Su quelle regole che l’Italia si troverebbe costretta a dover seguire per correggere dei suoi vizi atavici: prima fra tutte la soglia, religiosa prima ancora che politica, del 3% nel rapporto deficit/Pil. Il discorso sulla responsabilità, sulla necessità di adattarsi alle regole scritte nei trattati europei e sulla tendenza italiana a dover necessariamente usufruire del “vincolo esterno” per adattarsi ad esse ritorna, con costanza, nella pubblicistica italiana. Vogliamo, in questo contesto, proporre una visione più ordinata e chiara di queste dinamiche: anziché essere accusati dalle regole, osservare i loro problemi e capire che per l’Italia è vitale spingere per dei cambiamenti e, al tempo stesso, ricordare come esse siano funzionali, principalmente, a un ben noto partner europeo dell’Italia, la Germania. Che in molti campi è tutto fuorché virtuosa.





La Germania che non rispetta le regole

Giunge come una boccata d’aria fresca nella pubblicistica economica il recente saggio dell’economista Sergio Cesaratto, Chi non rispetta le regole, che indaga in maniera precisa le doppie morali insite nella costruzione europea e nell’approccio rigoroso all’economia mainstream.

Cesaratto, è bene premetterlo, non nega i limiti insiti nel “sistema Paese” Italia, primo fra tutti la scarsità di capitale sociale, ma denuncia con forza il fatto che la Germania abbia, per anni, predicato nei consessi europei il rigoroso rispetto dei vincoli di bilancio, i tagli alla spesa pubblica e le politiche di austerità, ma al tempo stesso abbia costruito un modello economico fondato sulle esportazioni “incompatibile con le regole del gioco […] fondamentalmente basato sulla trasgressione” dei principi fondanti dell’Unione.

Perno della critica di Cesaratto è l’impostazione della politica commerciale tedesca e il suo “mercantilismo monetario“. La Germania e gli altri Paesi in forte surplus commerciale, come l’Olanda, “hanno approfittato dell’indebitamento e delle importazioni dai Paesi periferici per accrescere le proprie esportazioni e […] ora violano la regola del gioco fondamentale di aiutare il riequilibrio all’interno dell’unione monetaria espandendo la propria domanda interna”.

Prima critica del quantitative easing, la Germania ne ha approfittato indirettamente sfruttando il conseguente deprezzamento dell’euro per rafforzare la propria bilancia commerciale. Tutto questo mentre alla Grecia veniva imposta una vera e propria ordalia del fuoco mentre, combinando “una crescita della produttività alla francese e una dei salari all’italiana” Berlino costruiva un enorme divario di competitività con il resto d’Europa.

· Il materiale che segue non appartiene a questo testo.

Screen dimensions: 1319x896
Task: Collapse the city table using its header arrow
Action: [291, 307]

La pretesa superiorità morale della Germania

I tedeschi, dal canto loro, vivono in perfetta armonia con regole che sembrano cucite su misura per il sistema economico della Germania contemporanea. L’Unione europea implica, di fatto, lo Stato minimo, la riduzione dei servizi sociali, un’impostazione neoliberista della politica economica e la crisi dell’euro del 2010-11 ha imposto una flight to quality verso titoli pubblici e obbligazionari tedeschi, rafforzando il posizionamento della Germania nei saldi del Target2.

Nietzsche scriveva che “il genio tedesco mescola, media, imbroglia e moralizza”. E Nietzsche, segnala Marcello Foa, “era un filosofo e il suo giudizio era tagliente, ma analizzando il comportamento della classe dirigente di Berlino negli ultimi trent’anni, incluso ovviamente il periodo della moneta unica, vien da pensare che forse quell’aforisma, seppur provocatorio, indicasse la tendenza delle élite tedesche a considerare un solo giudizio valoriale: quello del proprio interesse, ostentatamente e fastidiosamente ammantato di moralismo”.

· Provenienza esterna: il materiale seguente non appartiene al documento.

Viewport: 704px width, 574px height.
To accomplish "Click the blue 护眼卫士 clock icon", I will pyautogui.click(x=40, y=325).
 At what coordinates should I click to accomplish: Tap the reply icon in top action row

Moralismo che a più riprese non è mancato nei giudizi dati da politici, economisti e media tedeschi ai Paesi raggruppati in maniera sferzante e denigratoria nel gruppo dei “Piigs”. E che invece ha dovuto battere in ritirata quando è stata la Germania a essere accusata per l’appoggio dato a politiche economiche eccessivamente punitive o per le durissime inadempienze finanziarie di uno dei suoi principali istituti, Deutsche Bank.

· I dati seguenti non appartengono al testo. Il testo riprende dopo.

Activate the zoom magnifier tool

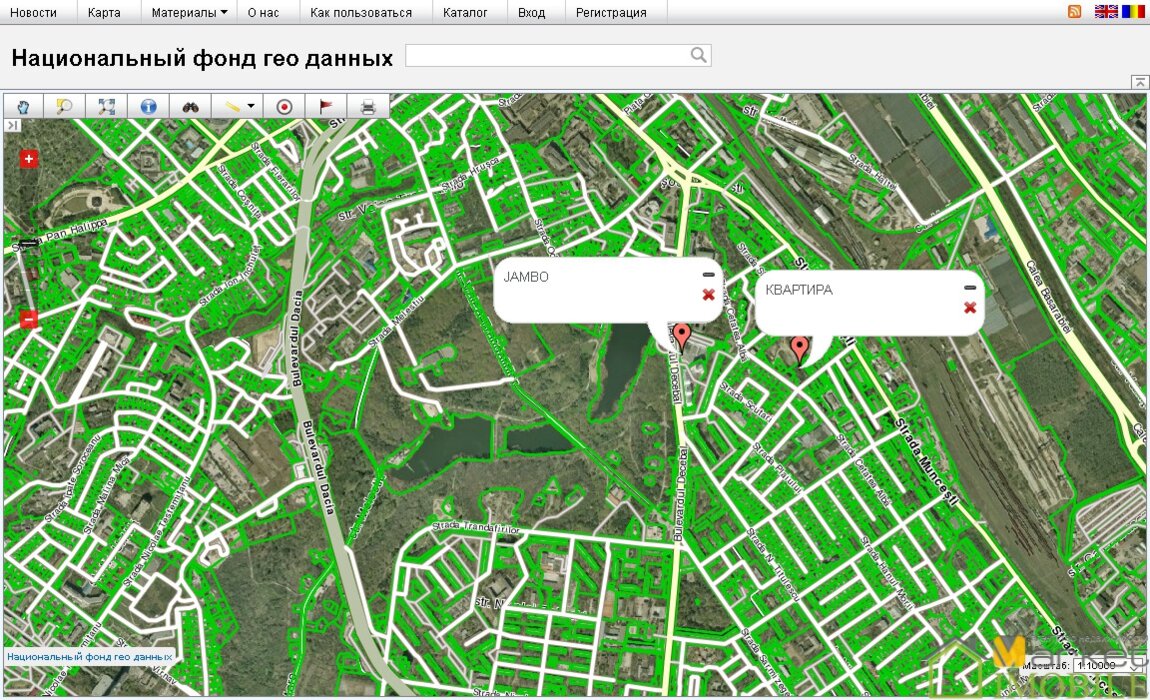65,106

Cesaratto, senza denigrare la Germania o idealizzarla negativamente, fa un ritratto ampio e convincente delle sue contraddizioni, utili da capire per comprendere l’ampiezza delle problematiche dell’Eurozona.

Che spazio di azione c’è per l’Italia?

In passato, tra i più grandi critici della Germania e delle sue politiche si è messo in luce il professor Paolo Savona, che nel 2012 ricordava come la Germania stesse “attuando la sostanza del Piano economico avanzato nel 1936 da Walter Funk, il ministro dell’economia nazista, il quale prevedeva che la Germania divenisse il ‘Paese d’ordine’ in Europa, che il suo sviluppo fosse prevalentemente industriale, con qualche concessione per l’alleato storico, la Francia, e che gli altri paesi europei si concentrassero nella produzione agricola e svolgessero funzioni di serbatoio di lavoro; infine che le monete europee confluissero nell’area del marco, per seguirne le regole”.

Secondo Antonio Maria Rinaldi, “il concetto di “moneta generale” espresso da Funk, si sposa perfettamente con l’idea della creazione di una area valutaria da imporre al Continente con funzione aggregatrice per effetto della forza delle regole poste a suo supporto”.

Allo stato attuale delle cose, da Ministro per gli Affari Europei del governo Conte, Savona ha presentato di recente la sua prima proposta per riformare l’Unione e le sue istituzioni costruendo un’Europa “diversa, più equa, più forte”. 

Savona, spiega Milano Finanza, chiede di “istituire un Gruppo di lavoro ad alto livello, composto dai rappresentanti degli Stati membri, del Parlamento e della Commissione, che esamini la rispondenza dell’architettura istituzionale europea vigente e della politica economica con gli obiettivi di crescita nella stabilità e di piena occupazione”, rompendo la gabbia del vincolo del rapporto deficit/Pil e trasformando la Bce in un prestatore di ultima istanza, che abbia il potere illimitato di garantire il debito delle nazioni, evitando differenziali del costo del debito tra Paesi che condividono la stessa valuta (spread).

L’idea di fare dell’Europa una politeia (comunità) e non un progetto meramente economicista appare ambiziosa e andrebbe nell’interesse dell’Italia, perché indirizzerebbe le regole comunitarie verso una reale riformulazione democratica. Difficile che a Berlino possano gradire e dare luce verde al piano di Savona. Ma libri come quello di Cesaratto ci insegnano che dietro ogni volontà di preservazione dello status quo ci sono interessi ben individuabili e facenti capo alla Germania. Spiace vedere certe correnti di pensiero predominanti anche in un Paese come l’Italia che senza cambiamenti sostanziali continuerà a dibattersi nelle difficoltà.